Data list management library
Project description
Dlist
A list of dictionaries with database-like operations. Think of it as a lightweight, in-memory table where each row is a Python dictionary.
Requires Python ≥ 3.10
Contents
- Quickstart
- Indexing
- Four core operations
- Arithmetic
- Sorting
- Input/Output
- Quick reference
- Project structure
- License
Quickstart
from dlist import Dlist
data = [
{'name': 'alice', 'age': '30', 'city': 'london'},
{'name': 'bob', 'age': '25', 'city': 'london'},
{'name': 'charlie', 'age': '28', 'city': 'paris'},
]
d = Dlist(data, id_='name')
d.filter(city='london') # select rows → new Dlist (2 items)
d.assign(status='active') # set fields → new Dlist (3 items, all with status)
d.partition('city') # group by key → {'london': Dlist, 'paris': Dlist}
d.tree() # explore structure in terminal
Installation
pip install dlist
Or for development:
pip install dlist[dev]
Core concepts
Data model
A Dlist is a list of dictionaries. Scalar values are stored as strings; list values are preserved as-is. An optional id_ field acts as a unique primary key.
d = Dlist([
{'id': '1', 'product': 'laptop', 'price': '1200'},
{'id': '2', 'product': 'mouse', 'price': '25'},
{'id': '3', 'product': 'keyboard', 'price': '80'},
], id_='id')
Nested dictionaries
Values can be nested dicts. Access nested keys using __ (double underscore), similar to Django's ORM syntax:
data = [
{'name': 'john', 'address': {'city': 'NYC', 'zip': '10001'}},
{'name': 'jane', 'address': {'city': 'LA', 'zip': '90001'}},
]
d = Dlist(data, id_='name')
d.vals('address__city') # → ['LA', 'NYC']
d.filter(address__city='NYC') # → Dlist with john
Internally, the nested structure is always preserved. The __ syntax is just for addressing.
List values
Fields can contain lists. List values are preserved (not coerced to strings) and get special treatment in filter, vals, and partition:
data = [
{'id': '1', 'name': 'photo1', 'tags': ['photo', 'landscape']},
{'id': '2', 'name': 'video1', 'tags': ['video', 'interview']},
{'id': '3', 'name': 'mixed', 'tags': ['photo', 'video']},
{'id': '4', 'name': 'doc1', 'tags': 'report'},
]
d = Dlist(data, id_='id')
d.filter(tags='photo') # → items 1, 3 (membership test)

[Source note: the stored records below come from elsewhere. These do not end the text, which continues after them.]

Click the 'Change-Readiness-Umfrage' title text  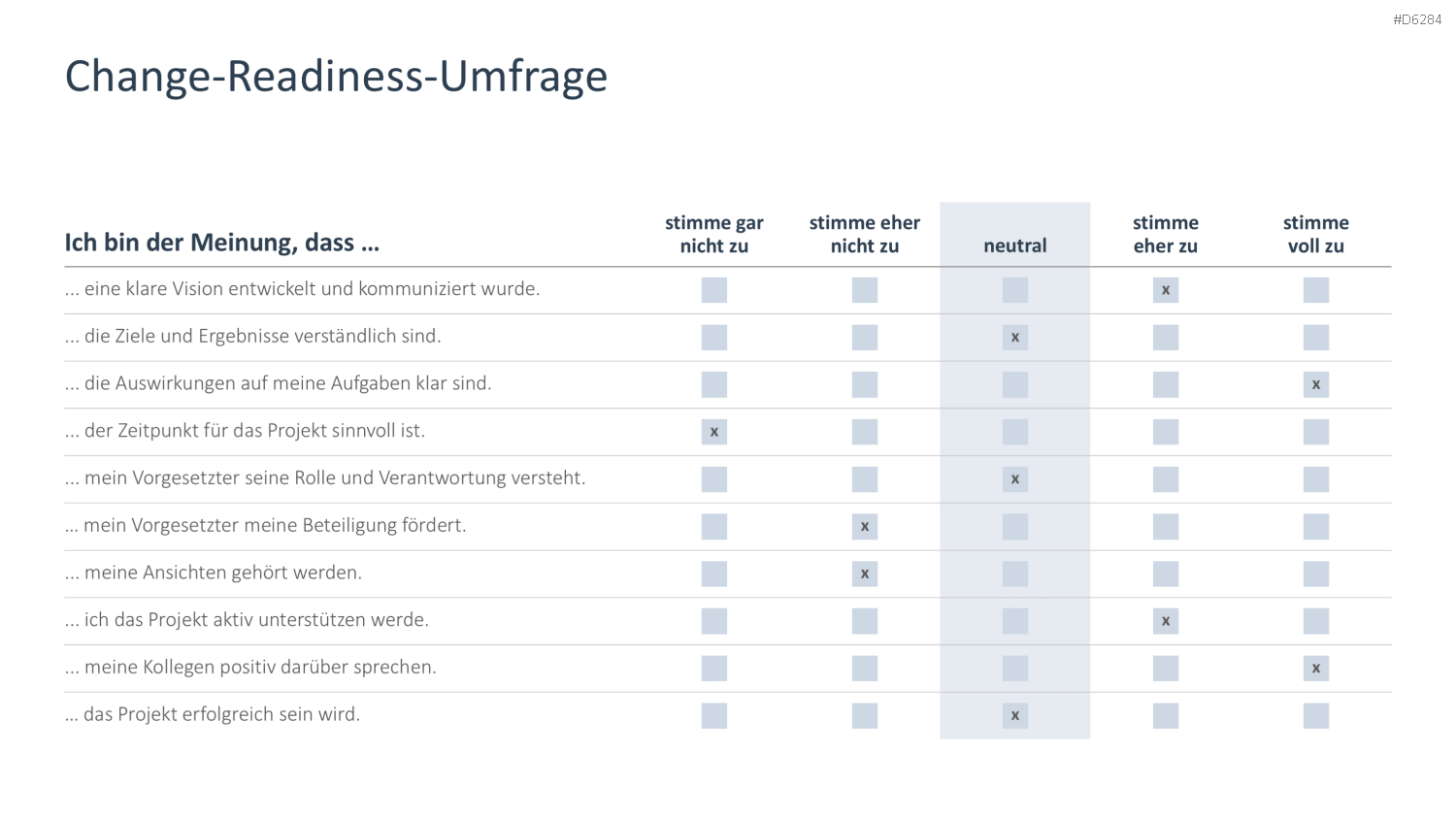point(336,76)
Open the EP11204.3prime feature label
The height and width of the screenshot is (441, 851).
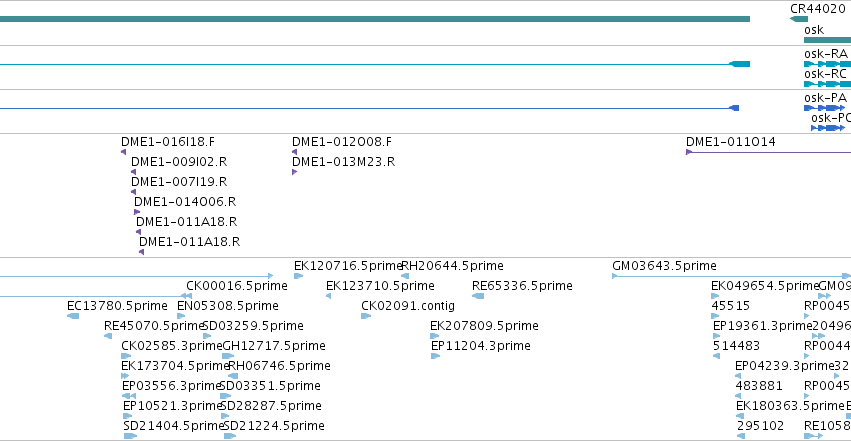pyautogui.click(x=481, y=346)

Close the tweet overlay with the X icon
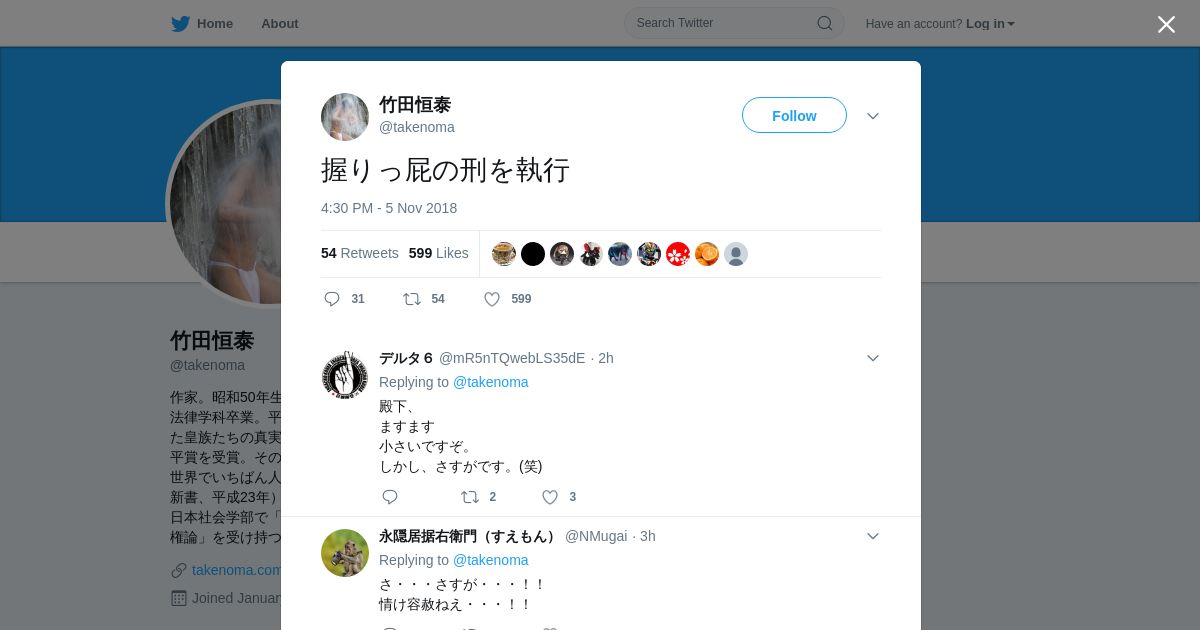point(1166,24)
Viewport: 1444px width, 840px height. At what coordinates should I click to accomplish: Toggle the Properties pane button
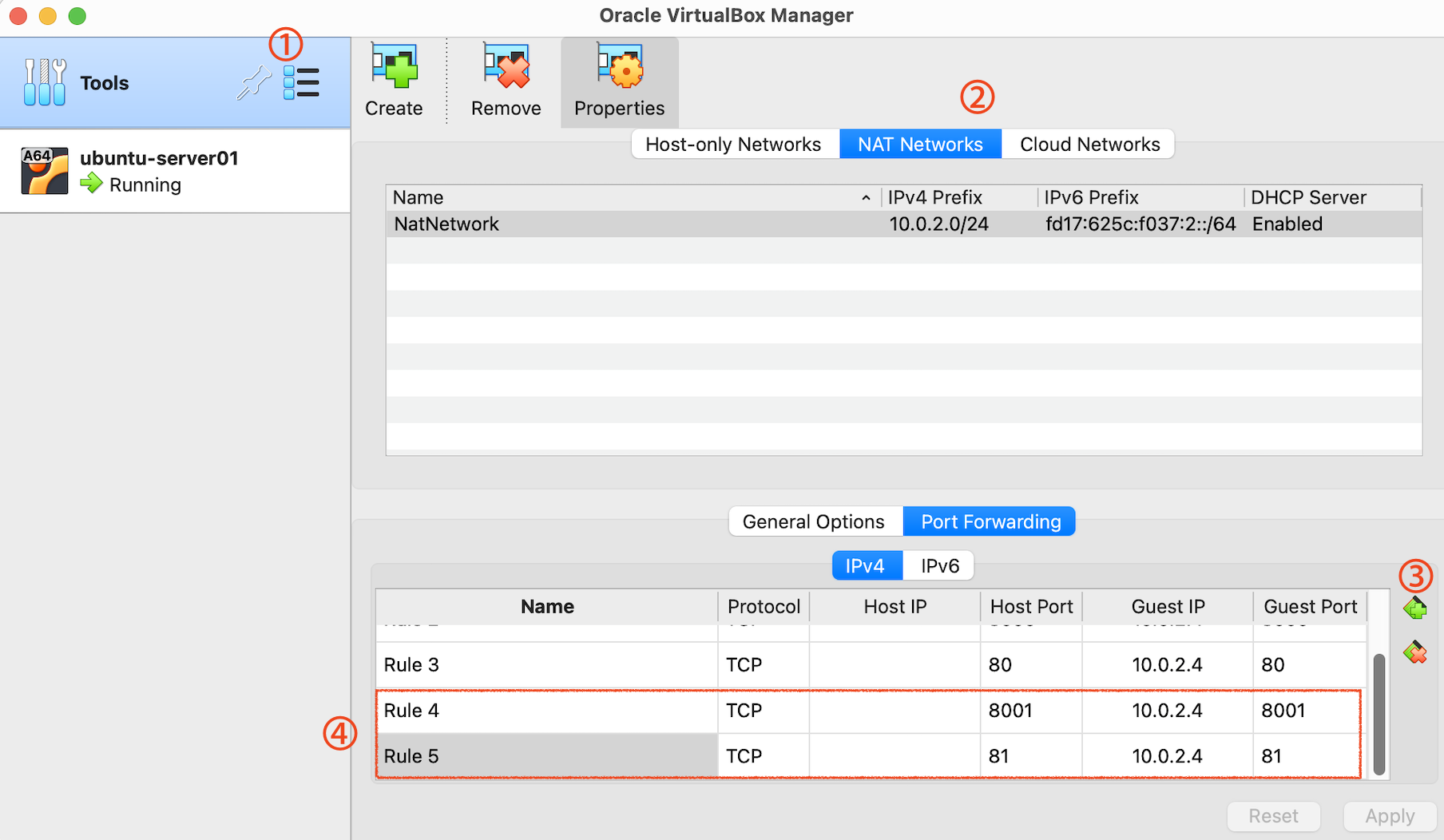[x=620, y=81]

d.filter(tags='-photo') # → items 2, 4 (exclude)
d.filter(tags='*port*') # → item 4 (glob on each element)
d.vals('tags') # → ['interview', 'landscape', 'photo', 'report', 'video']
d.vals('tags', count=True) # → {'photo': 3, 'video': 2, ...}
When displayed in tables, lists are shown as comma-separated values: photo, landscape.
Exploring data
keys() — available keys
d.keys() # all keys (sorted)
d.keys('address') # subkeys under 'address'
d.keys(All=True) # only keys present in every record
d.keys(count=True) # {'name': 3, 'address': 3, ...}
vals() — values for a key
d.vals('name') # ['jane', 'john']
d.vals('address__city', count=True) # {'NYC': 1, 'LA': 1}
tree() — visual overview
d.tree()
Dlist (2 items, id='name')
├── name 2/2 ['john' (1), 'jane' (1)]
└── address
├── city 2/2 ['NYC' (1), 'LA' (1)]
└── zip 2/2 ['10001' (1), '90001' (1)]
Each leaf shows: key unique_values/records_with_key [top values (count), ...]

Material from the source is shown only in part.